Pequeños cambios que favorecen el retorno venoso y evitan la aparición de várices y arañitas. Para poner en práctica.

La rutina de trabajo suele implicar muchas demasiadas horas de pie o sentadas. Y, al mirar con atención las piernas, los efecto saltan a la vista.

La aparición de várices y arañitas son una clara muestra de esta problemática. En especial, entre quienes realizan trabajos de escritorio u oficina, así como también, por ejemplo, para docentes, vendedoras o agentes de seguridad. Tanto es así que en Argentina los tratamientos deben ser cubiertos por las ART.
¿Qué hacer entonces? Lo escuchamos miles de veces: mejor que curar, es prevenir y para ello necesitamos hacer cambios simples en la rutina e incorporar algunos hábitos.
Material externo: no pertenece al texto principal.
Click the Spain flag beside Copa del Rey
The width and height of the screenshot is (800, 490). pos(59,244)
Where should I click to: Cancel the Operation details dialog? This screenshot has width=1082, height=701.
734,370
1. Mantener una alimentación equilibrada. Es fundamental controlar el peso y evitar el estreñimiento. Para ello, es importante llevar una dieta baja en calorías y alta en fibras, priorizando el consumo de frutas y verduras y bebiendo entre dos y tres litros de agua.

2. Cuidar la elección de nuestra vestimenta. Los pantalones y polleras demasiado ajustados no son beneficiosos. Además, el calzado tiene que ser cómodo y liviano, ya que los tacos muy altos o los zapatos demasiado apretados no colaboran al retorno venoso.
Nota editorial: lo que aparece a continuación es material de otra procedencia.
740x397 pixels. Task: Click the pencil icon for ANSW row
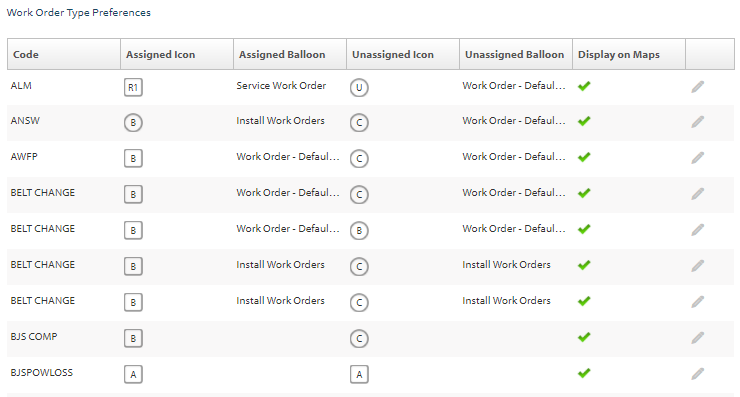(x=698, y=122)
3. No permanecer más de una hora quieta en la misma postura. En ese tiempo es fundamental, en la medida de lo posible, dar breves paseos para movilizar las piernas.
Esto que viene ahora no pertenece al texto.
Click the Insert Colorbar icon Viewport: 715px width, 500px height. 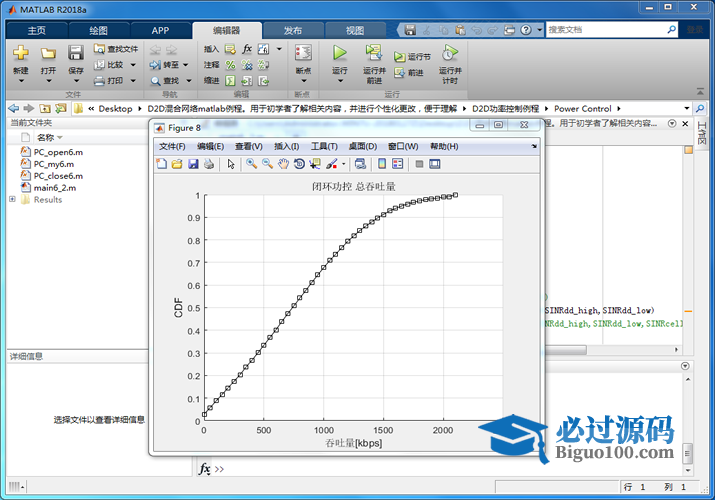coord(382,164)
4. Hacer media hora de ejercicios que fortalezcan la musculatura de las piernas y la circulación de retorno. Una simple caminata resulta suficiente, pero podemos recurrir a otras opciones que no impliquen rebote, como la gimnasia, el ciclismo, la natación, el spinning o el tenis.
5. Evitar los medicamentos que dificulten la circulación venosa, como los anticonceptivos orales.

6. Utilizar medias de descanso. Se consiguen en las farmcias y ofrecen una compresión adecuada.
7. Realizar automasajes en la zona. La técnica es muy sencilla: deben efectuarse de forma ascendente, comenzamndo por los pies y subiendo poco a poco hasta llegar a los muslos. Lo importante es no aplicarlos sobre las várices directamente, sino en la región aledaña. Los movimientos deben ser suaves y para ello, hay que utilizar las palmas y dedos en su totalidad, cuidando de no presionar solamente con las yemas. Para evitar la fricción, pueden utilizarse cremas o aceites. Siguiendo este procedimiento, la sangre acumulada en las venas comenzará a movilizarse y fluirá hacia el corazón.

8. Hacer, cuando se pueda, un reposo de cinco minutos cada una o dos horas. Para esto es necesario acostarse y subir las piernas en un ángulo de 45 grados. Dormir con las piernas ligeramente elevadas es otra excelente alternativa. En ambas situaciones, estaremos favoreciendo el retorno venoso.